La Superleague, pour le salut ?

Devant cette incertitude dans le montant des prochains droits TV et surtout devant la perspective d’une stagnation (ou d’une baisse, même), les clubs se retrouvent dans la difficulté à prévoir des budgets à moyen terme. Ce qui conduit les investisseurs à être encore plus inquiets sur l’avenir de leur capital, et ils ne supportent pas ça. Ils aiment dire qu’ils prennent des risques mais ce sont des êtres souvent frileux et qui veulent limiter le risque et maximiser le gain.

C’est là que la perspective toujours grandissante d’une Superleague peut pousser les clubs les plus riches à faire sécession. Cette création, qui ne serait que la continuité des changements à l’œuvre avec la LDC permet plusieurs choses. Tout d’abord d’avoir des lignes d’entrées sécurisées du côté de la comptabilité, une chose qui plait à ces frileux de propriétaire. Ensuite de limiter l’incertitude sportive, ici pas de rétrogradation impossible à digérer en D2, mais au pire des gratifications un peu moins haute. Surtout moins de matchs à diffuser et donc moins de clubs avec qui partager le butin. Les montants des droits peuvent donc être moins haut en termes de montants, mais permettre de faire rentrer plus d’argents dans les caisses des clubs tout en permettant un investissement plus facilement amortissable pour les chaînes cryptées et un prix d’abonnement possiblement moins haut qu’actuellement.

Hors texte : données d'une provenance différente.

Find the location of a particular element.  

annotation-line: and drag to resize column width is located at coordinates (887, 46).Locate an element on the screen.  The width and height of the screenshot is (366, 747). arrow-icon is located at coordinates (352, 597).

Il ne faut surtout pas être crédule, la Superleague ne serait une bonne chose seulement pour les financeurs du football. Pour nous, supporters ou spectateurs et même téléspectateurs, peu de perspective positive à l’horizon. Une Ligue Fermée ne serait que la possibilité de remettre une pièce dans l’augmentation des droits TV et ne serait bénéfique que pour une tout petite partie des clubs pro. En France, la taxe Buffet qui permet de financer en grande partie le foot amateur est par exemple en train d’être remise en question. Les clubs non participants à cette Ligue se verraient amputés des locomotives qui leur permettent d’avoir des rentrées d’argents intéressantes. Et surtout, aucune garantie d’une amélioration de la qualité des rencontres diffusées.

Cette coupure, déjà à l’œuvre vu la fermeture de la LDC condamnerait le football comme on le perçoit et comme on l’aime. Cette négociation avec C+, cette volonté de faire du gré à gré et la remise en question du principe de solidarité avec le football amateur ne peut qu’aboutir à une rupture entre les gros, qui sont en capacité de vendre les droits TV en leur nom et d’en faire de l’argent et ceux plus faibles, qui sont dépendant de la présence des gros dans la vente pour avoir des rentrés d’argents intéressantes et limiter les inégalités. Pour préserver le système qui lui a permis de prospérer mais aussi l’a mis au pied du mur, le football semble se précipiter dans sa chute, comme Icare, à force de vouloir voler trop haut, la chute ne sera que plus douloureuse.